The lines to copy are those in the records below that hold the word "list".

**Stored data:**
:::

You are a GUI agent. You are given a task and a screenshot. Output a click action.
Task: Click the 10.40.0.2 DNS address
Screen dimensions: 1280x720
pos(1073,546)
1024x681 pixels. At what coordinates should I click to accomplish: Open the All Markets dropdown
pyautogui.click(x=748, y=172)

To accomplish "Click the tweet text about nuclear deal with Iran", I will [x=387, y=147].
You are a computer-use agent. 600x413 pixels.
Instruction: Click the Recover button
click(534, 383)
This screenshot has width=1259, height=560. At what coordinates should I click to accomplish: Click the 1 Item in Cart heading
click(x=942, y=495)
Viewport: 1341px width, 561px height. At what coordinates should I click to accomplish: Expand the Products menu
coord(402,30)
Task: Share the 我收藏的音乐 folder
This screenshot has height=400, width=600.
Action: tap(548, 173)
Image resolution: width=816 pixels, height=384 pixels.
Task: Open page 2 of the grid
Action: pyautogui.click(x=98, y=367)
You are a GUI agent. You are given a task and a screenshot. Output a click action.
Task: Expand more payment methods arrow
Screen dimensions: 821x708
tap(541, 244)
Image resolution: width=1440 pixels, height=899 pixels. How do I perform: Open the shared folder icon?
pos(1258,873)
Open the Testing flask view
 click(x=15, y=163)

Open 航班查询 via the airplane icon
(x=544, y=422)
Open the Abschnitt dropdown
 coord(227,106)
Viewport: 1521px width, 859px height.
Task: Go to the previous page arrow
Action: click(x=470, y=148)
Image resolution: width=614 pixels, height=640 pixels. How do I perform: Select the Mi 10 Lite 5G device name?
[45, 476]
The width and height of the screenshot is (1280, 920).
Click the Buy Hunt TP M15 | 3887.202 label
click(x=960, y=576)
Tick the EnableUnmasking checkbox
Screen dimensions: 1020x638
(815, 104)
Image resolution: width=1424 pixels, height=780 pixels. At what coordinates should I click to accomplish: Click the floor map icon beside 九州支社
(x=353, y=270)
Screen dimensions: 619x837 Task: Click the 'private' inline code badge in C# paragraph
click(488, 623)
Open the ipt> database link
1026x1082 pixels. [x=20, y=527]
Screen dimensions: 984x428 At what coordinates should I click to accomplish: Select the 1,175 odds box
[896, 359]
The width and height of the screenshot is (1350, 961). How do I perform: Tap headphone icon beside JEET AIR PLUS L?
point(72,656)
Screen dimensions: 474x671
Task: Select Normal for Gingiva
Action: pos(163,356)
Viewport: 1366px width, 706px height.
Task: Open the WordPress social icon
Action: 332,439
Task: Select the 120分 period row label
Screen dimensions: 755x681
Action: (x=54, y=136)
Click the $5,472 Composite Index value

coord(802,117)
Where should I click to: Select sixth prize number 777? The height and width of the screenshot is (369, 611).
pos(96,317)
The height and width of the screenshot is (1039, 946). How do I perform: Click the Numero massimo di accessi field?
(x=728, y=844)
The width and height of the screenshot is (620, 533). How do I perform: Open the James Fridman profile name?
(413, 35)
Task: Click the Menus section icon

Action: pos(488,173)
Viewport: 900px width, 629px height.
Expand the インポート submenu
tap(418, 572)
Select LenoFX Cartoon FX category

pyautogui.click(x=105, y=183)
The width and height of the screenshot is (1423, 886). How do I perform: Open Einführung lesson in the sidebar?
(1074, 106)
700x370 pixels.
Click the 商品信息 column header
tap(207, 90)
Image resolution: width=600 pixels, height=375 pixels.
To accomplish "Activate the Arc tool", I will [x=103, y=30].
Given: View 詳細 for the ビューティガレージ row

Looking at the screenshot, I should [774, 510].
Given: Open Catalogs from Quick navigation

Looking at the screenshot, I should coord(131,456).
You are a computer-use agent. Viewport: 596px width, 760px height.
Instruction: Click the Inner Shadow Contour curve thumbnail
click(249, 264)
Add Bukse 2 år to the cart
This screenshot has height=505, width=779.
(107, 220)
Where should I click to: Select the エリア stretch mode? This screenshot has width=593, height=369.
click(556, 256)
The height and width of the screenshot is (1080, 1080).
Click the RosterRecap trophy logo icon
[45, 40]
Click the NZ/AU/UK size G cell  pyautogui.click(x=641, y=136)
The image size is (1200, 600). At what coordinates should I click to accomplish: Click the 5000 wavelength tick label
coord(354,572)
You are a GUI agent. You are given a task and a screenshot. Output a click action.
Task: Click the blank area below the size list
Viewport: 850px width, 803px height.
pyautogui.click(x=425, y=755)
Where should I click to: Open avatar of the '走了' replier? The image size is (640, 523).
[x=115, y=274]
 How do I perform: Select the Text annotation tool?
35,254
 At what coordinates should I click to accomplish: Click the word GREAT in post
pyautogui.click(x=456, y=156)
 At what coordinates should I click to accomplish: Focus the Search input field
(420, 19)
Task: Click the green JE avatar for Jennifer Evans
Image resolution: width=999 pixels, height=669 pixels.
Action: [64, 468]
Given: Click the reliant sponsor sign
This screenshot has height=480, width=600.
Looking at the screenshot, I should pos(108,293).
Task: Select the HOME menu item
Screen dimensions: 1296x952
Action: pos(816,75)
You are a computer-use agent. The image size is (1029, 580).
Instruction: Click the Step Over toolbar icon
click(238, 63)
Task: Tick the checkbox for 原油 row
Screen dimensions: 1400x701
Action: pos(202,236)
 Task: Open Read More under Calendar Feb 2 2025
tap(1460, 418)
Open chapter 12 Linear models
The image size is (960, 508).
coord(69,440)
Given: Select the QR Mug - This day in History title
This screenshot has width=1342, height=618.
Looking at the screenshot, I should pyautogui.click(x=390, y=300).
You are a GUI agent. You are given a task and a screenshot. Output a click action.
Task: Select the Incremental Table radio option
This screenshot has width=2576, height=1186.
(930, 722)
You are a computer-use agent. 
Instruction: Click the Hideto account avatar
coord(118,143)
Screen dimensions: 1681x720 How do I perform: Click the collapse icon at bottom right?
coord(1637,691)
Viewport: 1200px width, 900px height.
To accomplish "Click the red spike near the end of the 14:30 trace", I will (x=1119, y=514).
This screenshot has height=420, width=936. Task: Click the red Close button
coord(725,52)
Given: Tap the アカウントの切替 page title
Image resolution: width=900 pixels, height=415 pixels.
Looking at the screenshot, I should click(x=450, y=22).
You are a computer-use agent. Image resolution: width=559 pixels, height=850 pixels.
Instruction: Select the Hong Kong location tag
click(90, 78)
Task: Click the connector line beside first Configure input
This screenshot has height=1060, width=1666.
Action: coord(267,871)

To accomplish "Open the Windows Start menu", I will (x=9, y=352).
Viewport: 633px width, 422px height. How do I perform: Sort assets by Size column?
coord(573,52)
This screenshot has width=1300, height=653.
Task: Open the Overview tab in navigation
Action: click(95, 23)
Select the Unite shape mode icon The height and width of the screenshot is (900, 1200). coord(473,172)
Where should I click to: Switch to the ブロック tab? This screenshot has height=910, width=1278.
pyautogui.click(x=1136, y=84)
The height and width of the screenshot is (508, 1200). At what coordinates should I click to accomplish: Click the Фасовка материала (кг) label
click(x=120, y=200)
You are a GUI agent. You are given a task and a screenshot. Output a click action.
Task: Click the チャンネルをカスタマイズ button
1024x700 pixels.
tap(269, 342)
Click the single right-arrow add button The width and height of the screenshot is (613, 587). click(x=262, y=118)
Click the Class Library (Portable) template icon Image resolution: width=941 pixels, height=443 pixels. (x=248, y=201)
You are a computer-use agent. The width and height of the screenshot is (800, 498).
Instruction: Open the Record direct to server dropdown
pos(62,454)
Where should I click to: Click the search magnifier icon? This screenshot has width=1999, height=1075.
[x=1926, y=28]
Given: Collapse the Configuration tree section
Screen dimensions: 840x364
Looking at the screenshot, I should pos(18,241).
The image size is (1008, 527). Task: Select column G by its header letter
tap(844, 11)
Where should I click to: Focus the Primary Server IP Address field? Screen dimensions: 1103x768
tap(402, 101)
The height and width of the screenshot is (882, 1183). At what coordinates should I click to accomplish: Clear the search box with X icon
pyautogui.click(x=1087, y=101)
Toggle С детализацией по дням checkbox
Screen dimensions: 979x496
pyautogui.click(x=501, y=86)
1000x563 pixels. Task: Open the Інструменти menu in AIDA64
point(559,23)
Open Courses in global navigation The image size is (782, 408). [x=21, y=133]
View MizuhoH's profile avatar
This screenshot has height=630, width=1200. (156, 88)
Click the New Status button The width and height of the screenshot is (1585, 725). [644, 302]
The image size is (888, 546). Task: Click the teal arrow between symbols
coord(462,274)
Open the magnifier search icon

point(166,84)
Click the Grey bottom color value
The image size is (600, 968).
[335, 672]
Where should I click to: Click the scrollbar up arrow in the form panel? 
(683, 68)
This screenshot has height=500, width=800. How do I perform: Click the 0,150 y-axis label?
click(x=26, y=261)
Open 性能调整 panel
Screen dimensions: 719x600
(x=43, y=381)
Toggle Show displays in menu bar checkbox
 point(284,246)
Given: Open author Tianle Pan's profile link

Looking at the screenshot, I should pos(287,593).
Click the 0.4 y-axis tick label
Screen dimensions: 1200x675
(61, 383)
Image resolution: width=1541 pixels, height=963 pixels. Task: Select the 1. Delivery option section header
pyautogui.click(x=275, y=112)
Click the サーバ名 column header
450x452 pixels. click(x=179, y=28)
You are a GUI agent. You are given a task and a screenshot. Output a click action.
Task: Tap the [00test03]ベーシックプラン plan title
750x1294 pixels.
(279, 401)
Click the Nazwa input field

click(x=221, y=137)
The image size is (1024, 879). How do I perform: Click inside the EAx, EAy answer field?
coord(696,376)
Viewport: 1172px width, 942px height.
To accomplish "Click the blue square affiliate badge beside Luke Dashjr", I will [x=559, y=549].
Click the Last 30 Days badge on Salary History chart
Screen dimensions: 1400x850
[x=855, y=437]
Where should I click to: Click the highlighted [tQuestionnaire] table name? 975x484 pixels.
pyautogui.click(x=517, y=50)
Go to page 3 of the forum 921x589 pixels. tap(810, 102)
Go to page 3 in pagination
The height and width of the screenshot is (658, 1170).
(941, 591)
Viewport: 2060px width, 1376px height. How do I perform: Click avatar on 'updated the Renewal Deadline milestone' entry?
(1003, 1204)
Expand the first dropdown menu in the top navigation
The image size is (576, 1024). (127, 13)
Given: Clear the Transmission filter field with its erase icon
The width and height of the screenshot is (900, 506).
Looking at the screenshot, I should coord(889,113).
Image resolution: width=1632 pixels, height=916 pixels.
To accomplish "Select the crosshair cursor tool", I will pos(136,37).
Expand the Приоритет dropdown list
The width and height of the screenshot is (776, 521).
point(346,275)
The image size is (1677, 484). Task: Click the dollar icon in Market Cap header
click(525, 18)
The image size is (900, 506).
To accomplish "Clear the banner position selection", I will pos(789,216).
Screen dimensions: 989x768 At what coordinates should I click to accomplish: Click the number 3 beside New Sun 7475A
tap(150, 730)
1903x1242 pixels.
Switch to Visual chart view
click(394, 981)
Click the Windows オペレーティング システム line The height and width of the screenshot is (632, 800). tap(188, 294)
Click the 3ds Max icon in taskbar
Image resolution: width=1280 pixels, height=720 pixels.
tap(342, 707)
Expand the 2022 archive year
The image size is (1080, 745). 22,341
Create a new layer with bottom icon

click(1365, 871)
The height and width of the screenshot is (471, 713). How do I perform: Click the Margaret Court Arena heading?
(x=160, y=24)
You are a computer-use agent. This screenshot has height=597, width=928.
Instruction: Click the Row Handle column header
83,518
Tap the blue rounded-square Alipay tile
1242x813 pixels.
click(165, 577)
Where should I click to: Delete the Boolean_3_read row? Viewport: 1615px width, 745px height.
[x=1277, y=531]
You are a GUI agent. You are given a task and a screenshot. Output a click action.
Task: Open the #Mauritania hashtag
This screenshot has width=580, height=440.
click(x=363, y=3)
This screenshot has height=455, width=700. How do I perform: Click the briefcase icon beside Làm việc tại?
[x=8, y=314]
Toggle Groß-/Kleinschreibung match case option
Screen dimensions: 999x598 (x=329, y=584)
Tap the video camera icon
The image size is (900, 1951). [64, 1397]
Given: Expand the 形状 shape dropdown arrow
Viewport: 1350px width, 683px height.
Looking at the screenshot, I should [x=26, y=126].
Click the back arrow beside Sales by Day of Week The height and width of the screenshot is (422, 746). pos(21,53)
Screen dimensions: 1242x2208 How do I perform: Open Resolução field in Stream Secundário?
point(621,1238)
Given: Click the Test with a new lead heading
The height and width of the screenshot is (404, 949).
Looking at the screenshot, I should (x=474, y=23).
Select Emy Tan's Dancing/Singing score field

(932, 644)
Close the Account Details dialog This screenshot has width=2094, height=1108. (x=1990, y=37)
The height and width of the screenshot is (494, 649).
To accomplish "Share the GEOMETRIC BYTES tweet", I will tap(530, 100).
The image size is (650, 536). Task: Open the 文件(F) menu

:::

**Answer area:**
Task: Click the blank area below the size list
Expand the Приоритет dropdown list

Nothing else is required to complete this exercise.